The reply is to be the lines from the one with "The height and" through the last line of the records below, each retyped exactly, with pictures left out.

Saved data entries:
==========

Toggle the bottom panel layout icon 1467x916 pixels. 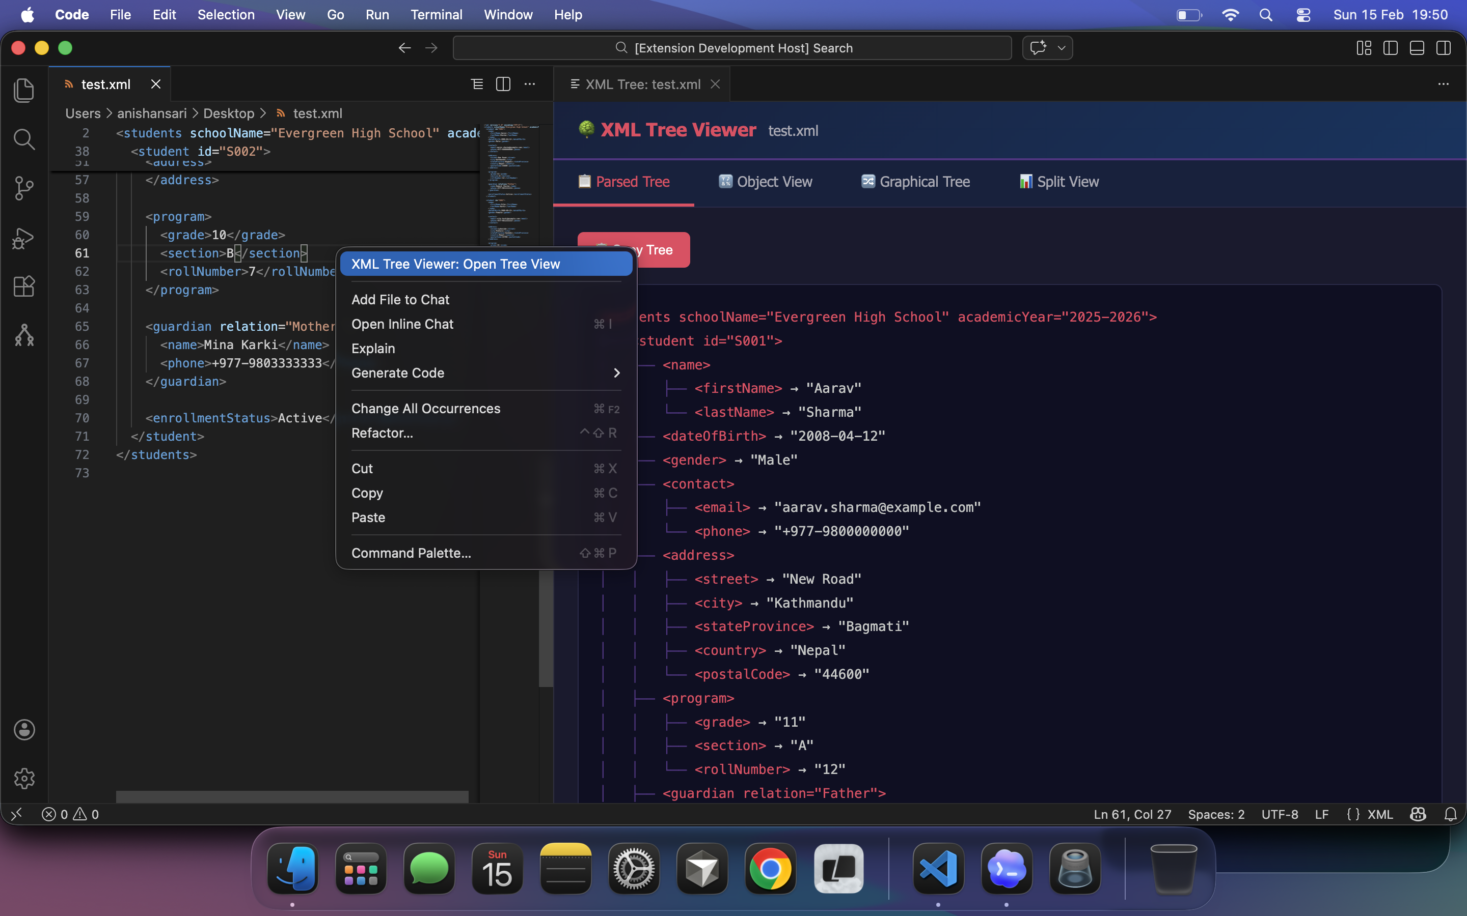[x=1417, y=48]
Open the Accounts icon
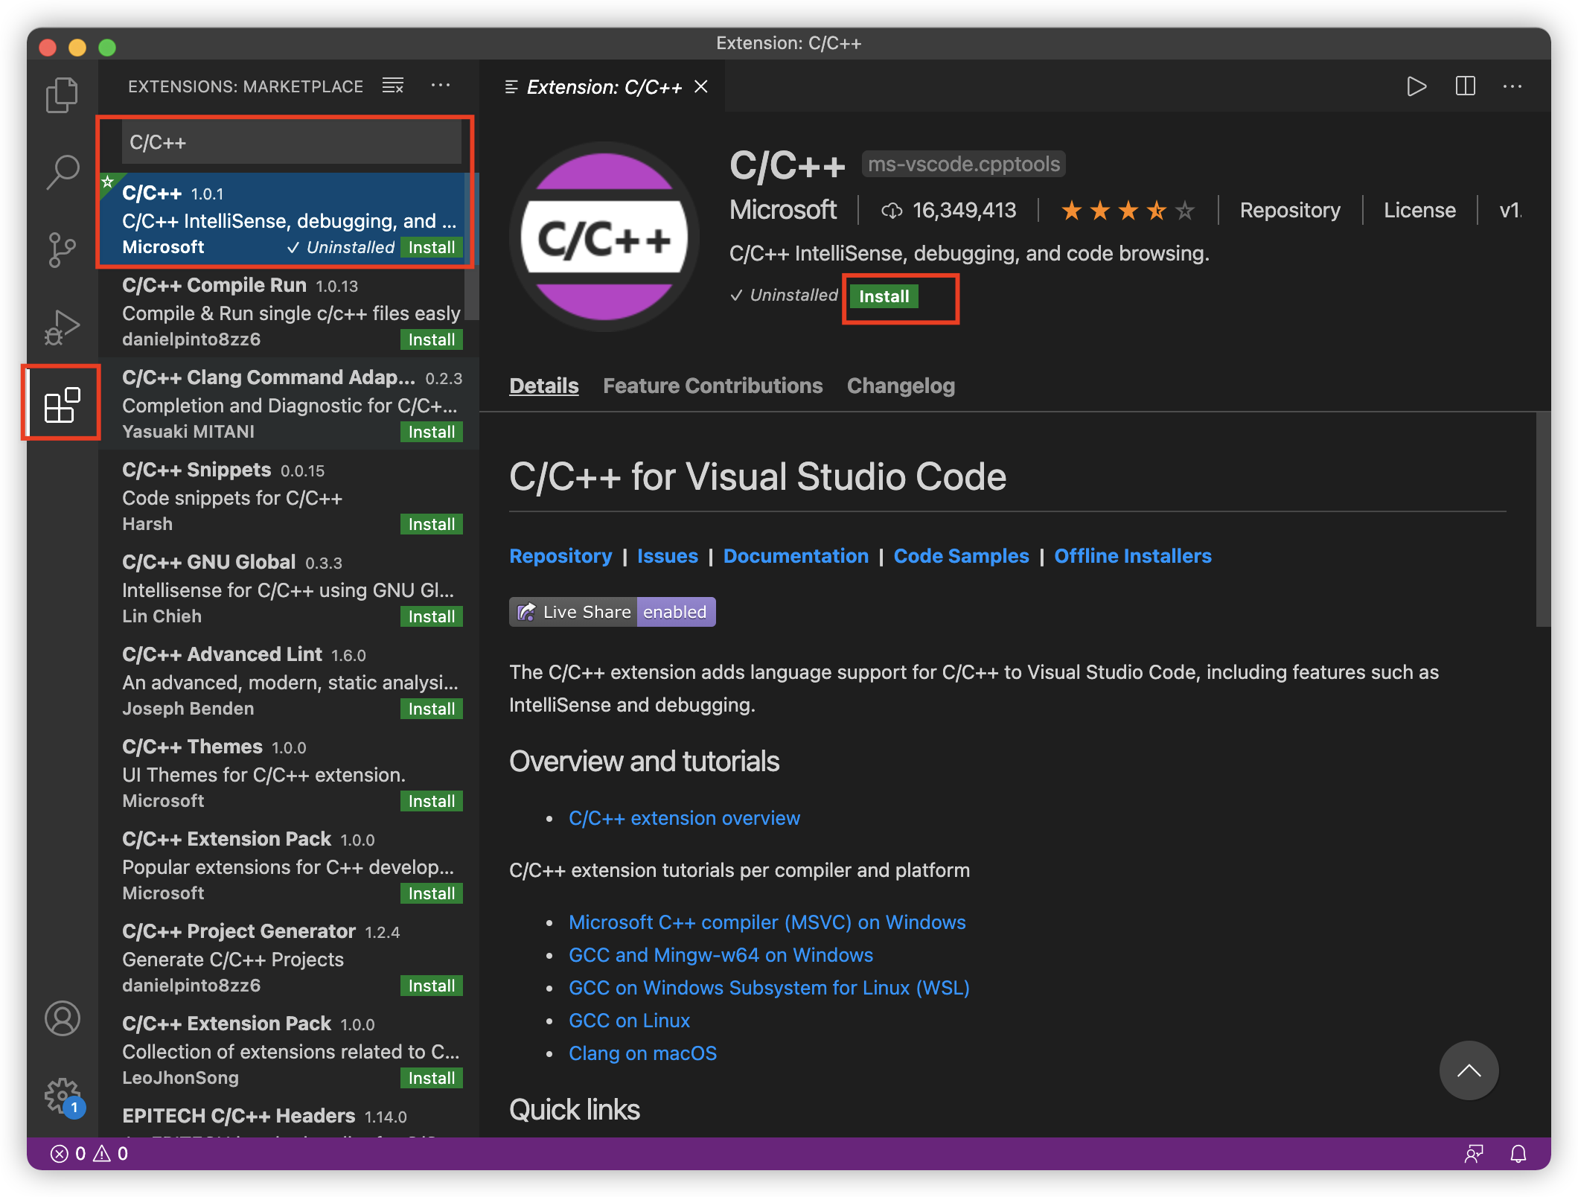Viewport: 1578px width, 1197px height. point(62,1018)
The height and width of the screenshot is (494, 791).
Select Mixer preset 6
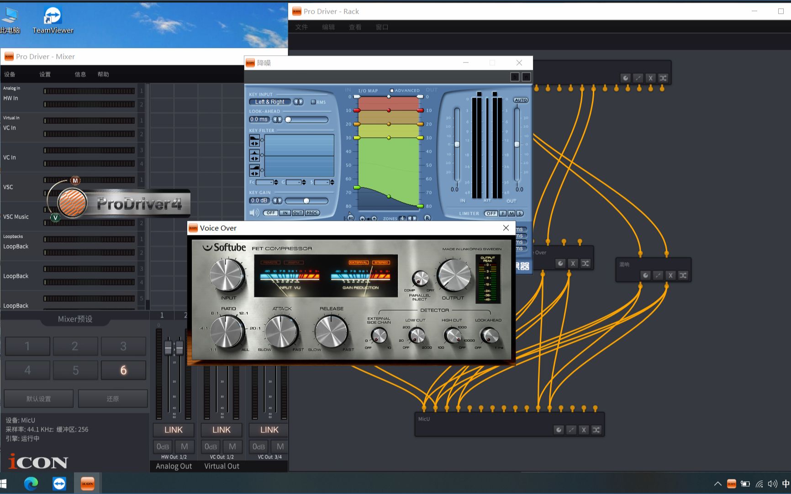[x=123, y=370]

==========

▸ RESPONSE AREA
The height and width of the screenshot is (494, 791).
Select Mixer preset 6
[x=123, y=370]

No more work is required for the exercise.